§ **YOUR TASK**
Copy out and return the lines from the one holding "Task: Click the ^G Help shortcut label" to the end of the listing below, both included, omitting the pictures.

§ **DATASET RECORDS**
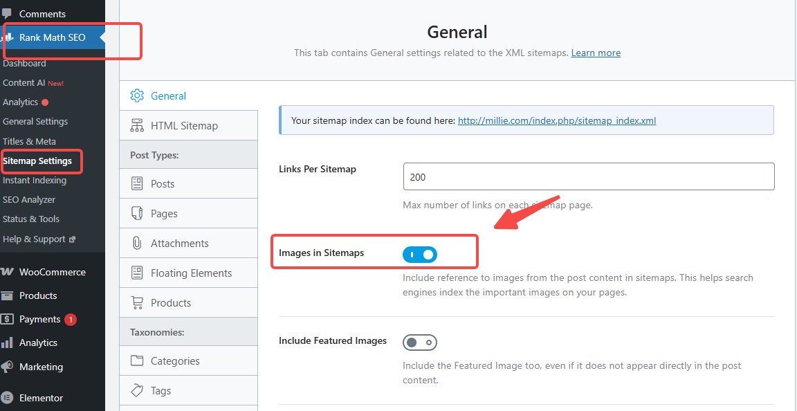Screen dimensions: 797x411
Task: Open Titles & Meta submenu item
Action: pyautogui.click(x=29, y=141)
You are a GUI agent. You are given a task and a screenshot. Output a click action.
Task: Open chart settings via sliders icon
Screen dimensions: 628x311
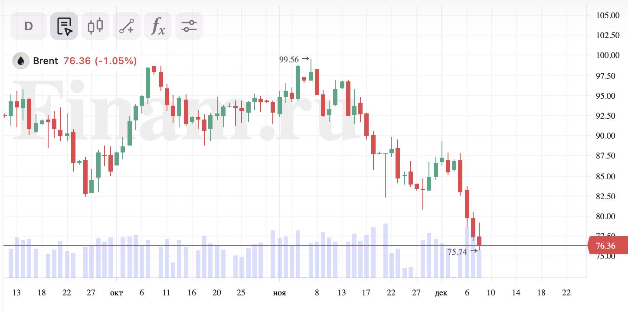(x=188, y=26)
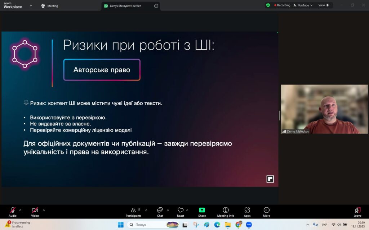Click the green encryption shield icon

268,5

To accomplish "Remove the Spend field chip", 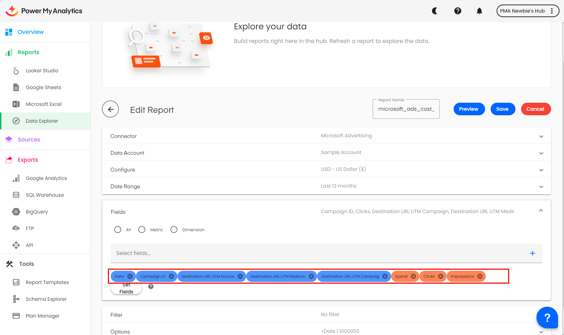I will click(x=413, y=276).
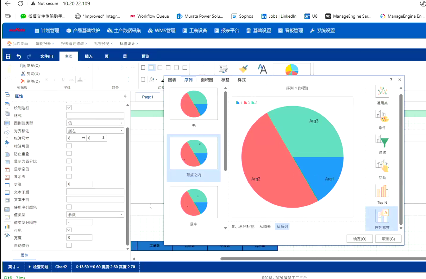Screen dimensions: 426x279
Task: Click the 取消(C) button
Action: click(388, 239)
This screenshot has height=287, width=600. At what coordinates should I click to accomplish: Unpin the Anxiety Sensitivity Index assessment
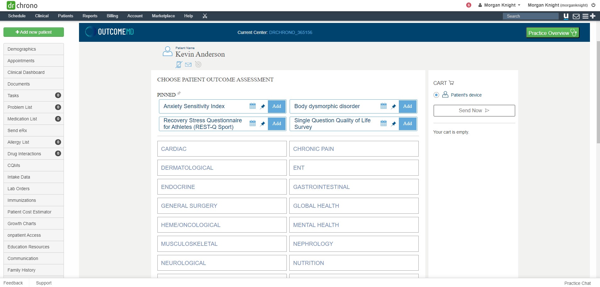coord(263,107)
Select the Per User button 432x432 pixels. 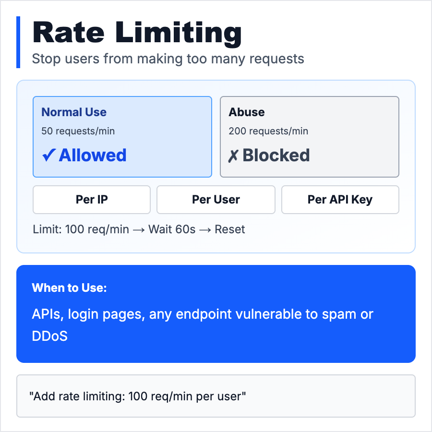pos(216,200)
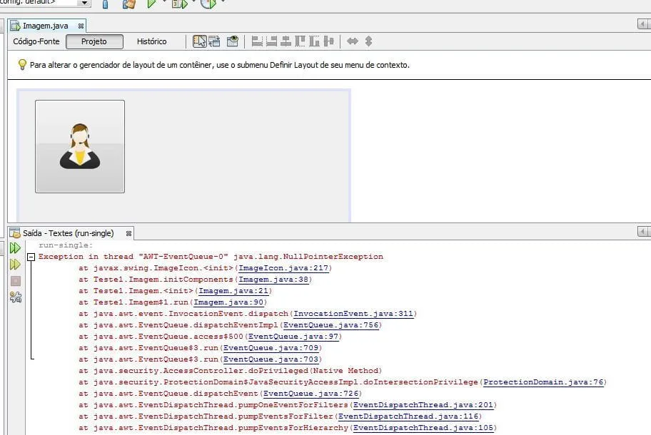
Task: Collapse the exception stack trace tree
Action: coord(31,257)
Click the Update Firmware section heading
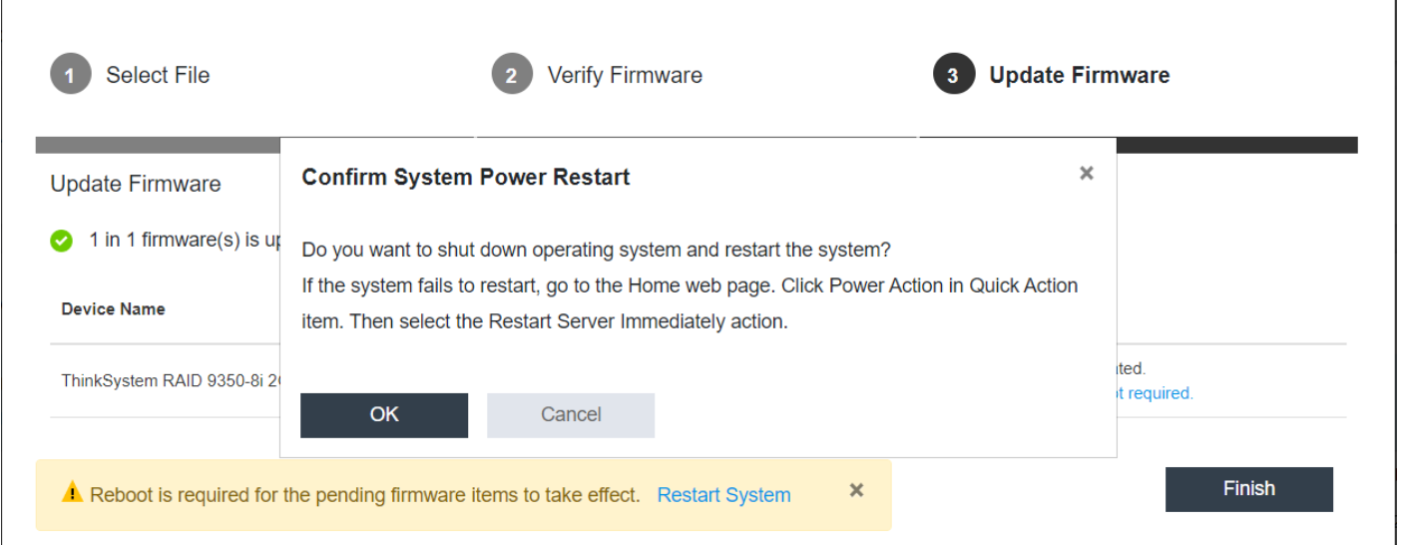This screenshot has height=545, width=1402. tap(136, 184)
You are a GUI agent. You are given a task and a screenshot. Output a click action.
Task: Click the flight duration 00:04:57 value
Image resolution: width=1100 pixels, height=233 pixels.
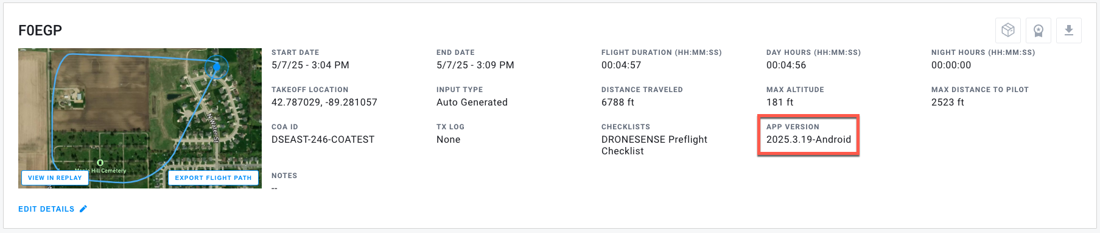(622, 65)
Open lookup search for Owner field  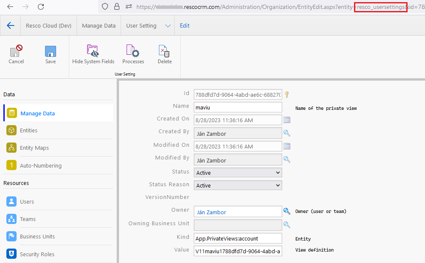click(x=287, y=211)
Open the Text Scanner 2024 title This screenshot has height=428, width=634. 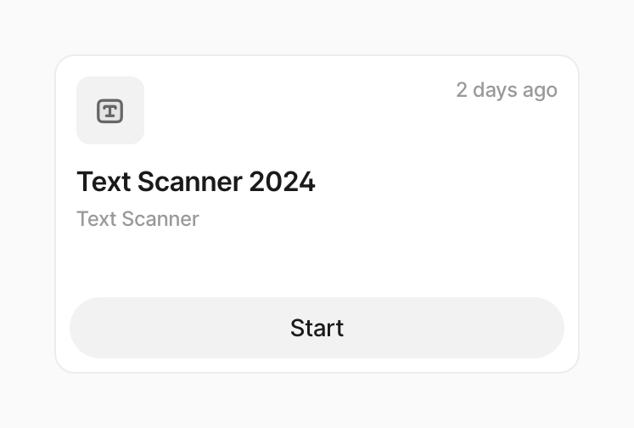coord(196,182)
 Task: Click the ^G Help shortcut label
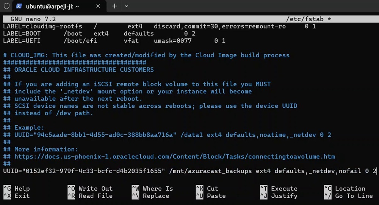pyautogui.click(x=16, y=189)
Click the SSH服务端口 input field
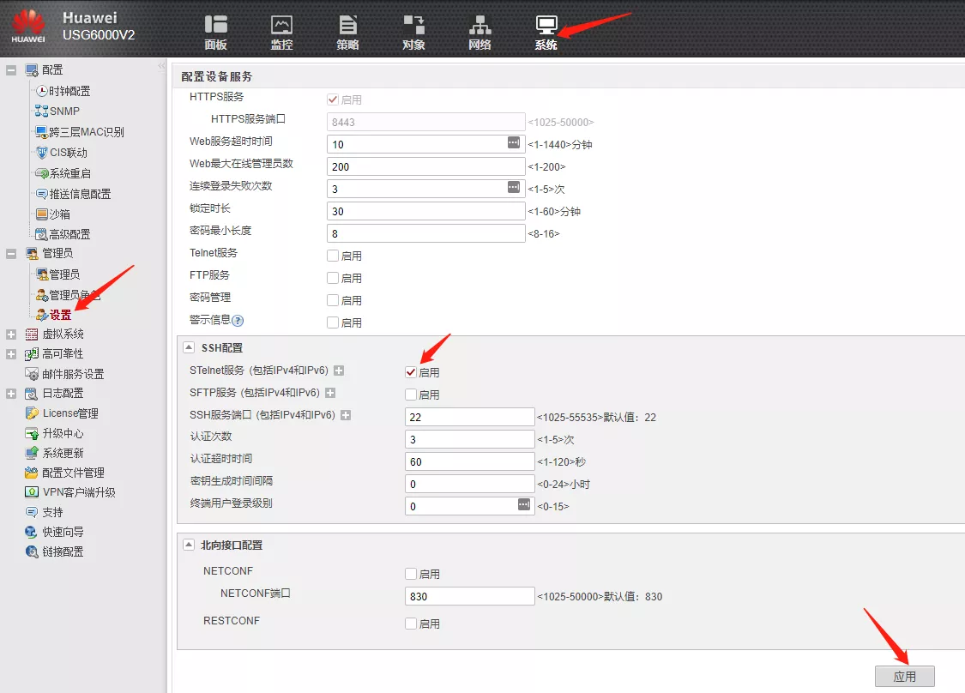Screen dimensions: 965x693 click(x=470, y=417)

§ **OUTPUT FOR THIS TASK**
 Task: Click the ^G Help shortcut label
pyautogui.click(x=16, y=189)
Click the SSH服务端口 input field
Screen dimensions: 965x693 click(x=470, y=417)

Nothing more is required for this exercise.